Bu gelişmeler olurken Türkiye rotasını kaybetmiş gemiler gibi gidiyor.  Bize neler yarar neler yaramaz, neler tehlike getirir neler sıkıntı vermez onun kararını da tam verebilmiş değiliz.

Türk’ün maziye uygun yaşaması düşüncesine sahip fikrin insanları parça parça olmuş durumda.

Bir arada tutma sorumluluğunu üstlenmesi gerekenler vazifesini yapmıyorlar, doğrudur ama senelerce onlarla yan yana olanlar, sihirli bir değnek değmişte uyanmışlar gibi başka kulvarlara leylekler misali göç ediyorlar.

                                                     ***

Bu gerçeklerin içinde Türkiye bir yerel seçime gidiyor.

İnşallah sağlıklı, kuşku bırakmayan bir seçim olurda Türkiye’nin gerçeklerine döneriz.

Konfüçyüs’ün bir sözü vardır, “ Dağı yerinden oynatacak adam, küçük taşları taşıyarak başlar” der.

Tabii ki seçilecek Belediye Başkanlarından şahsımız için değil milletimiz, toplumumuz için isteğimizde vardır.

Öncelikli beklentim seçilecek yönetim, Türk’ün geleceği olan gençleri boş işlerle uğraşmaktan, ülke sorunlarını tartışacak, düşünecek, milli ve manevi mazisini tanımaya çalışacak projelere imza atarlar.

Ulaşımla ilgili sorunların giderilmesi, ulaşımın 24 saat olması ama “güvenli” olmasını sağlamalarıdır.

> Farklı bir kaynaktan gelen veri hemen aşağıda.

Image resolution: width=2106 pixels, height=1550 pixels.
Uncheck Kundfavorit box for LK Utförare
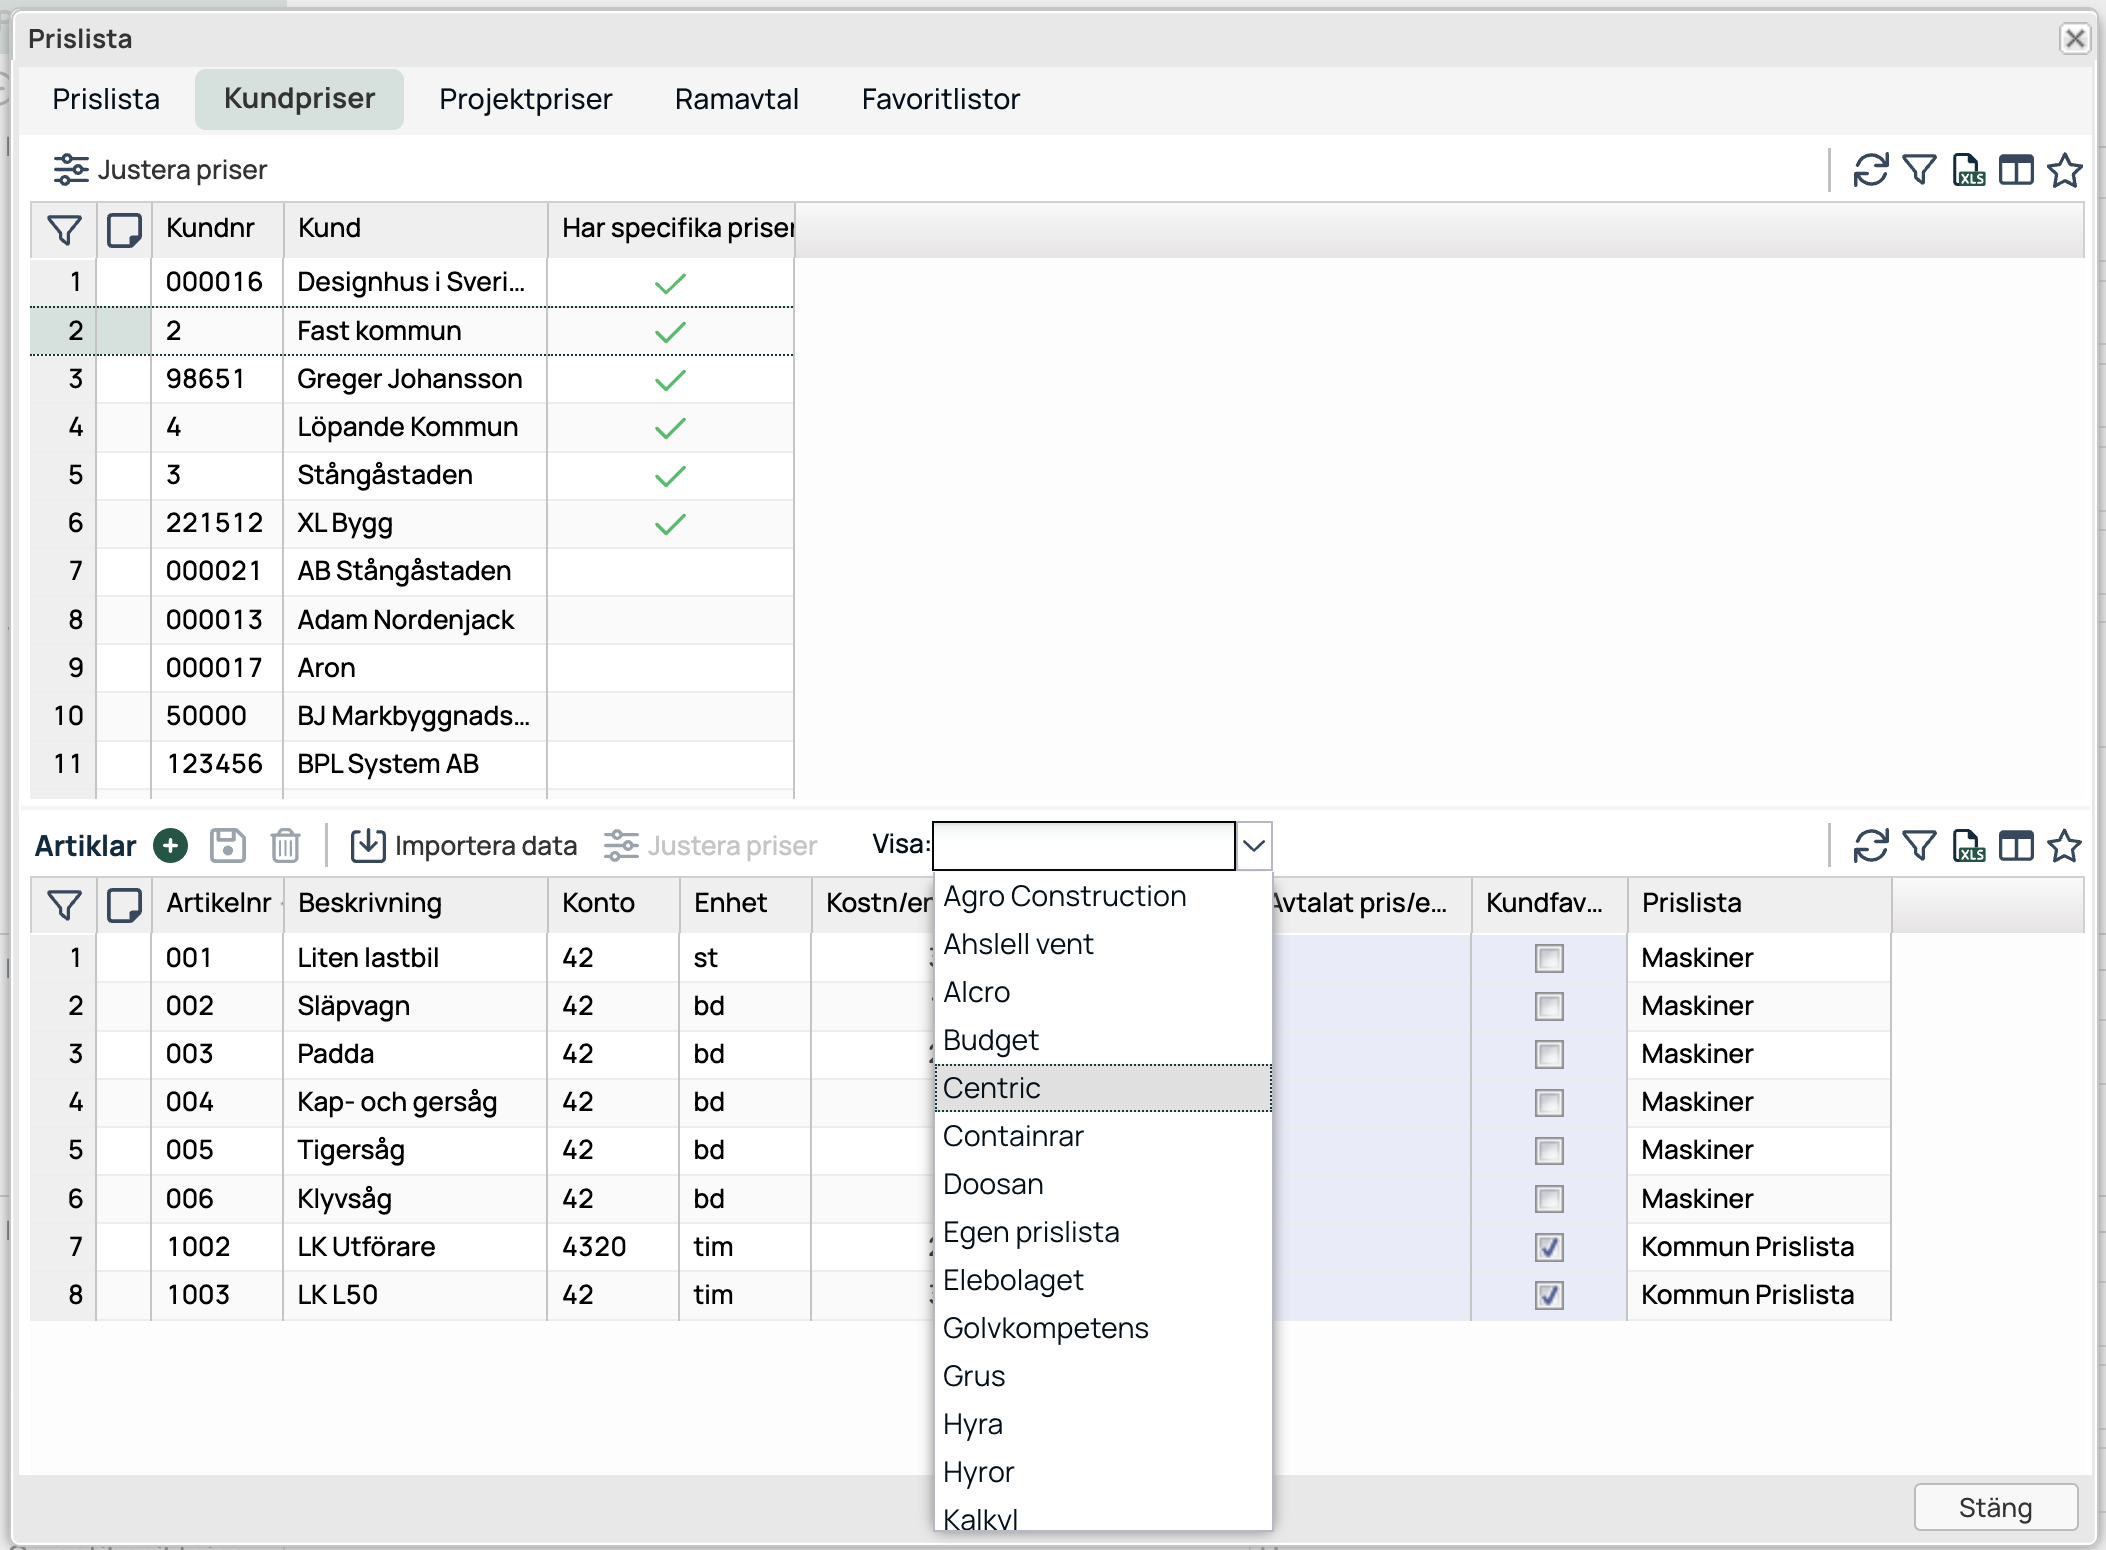point(1549,1247)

Güvenli olmadıktan, insanlar sokağa çıkmaya cesaret edemedikten sonra 24 saat ulaşım imkânı sağlanması hiçbir şey ifade etmez.

Sosyal konu ve alanlara ağırlık vermesi dileğimizdir.

Tabi en önemlisi adaletli olması, adil davranması ve bulunduğu yörenin gençlerine iş imkânını adaletli kullanması da gelecekteki seçimleri için gereklidir diye düşünüyorum.

Allah milletimize ve seçilecek başkanlara yardım etsin.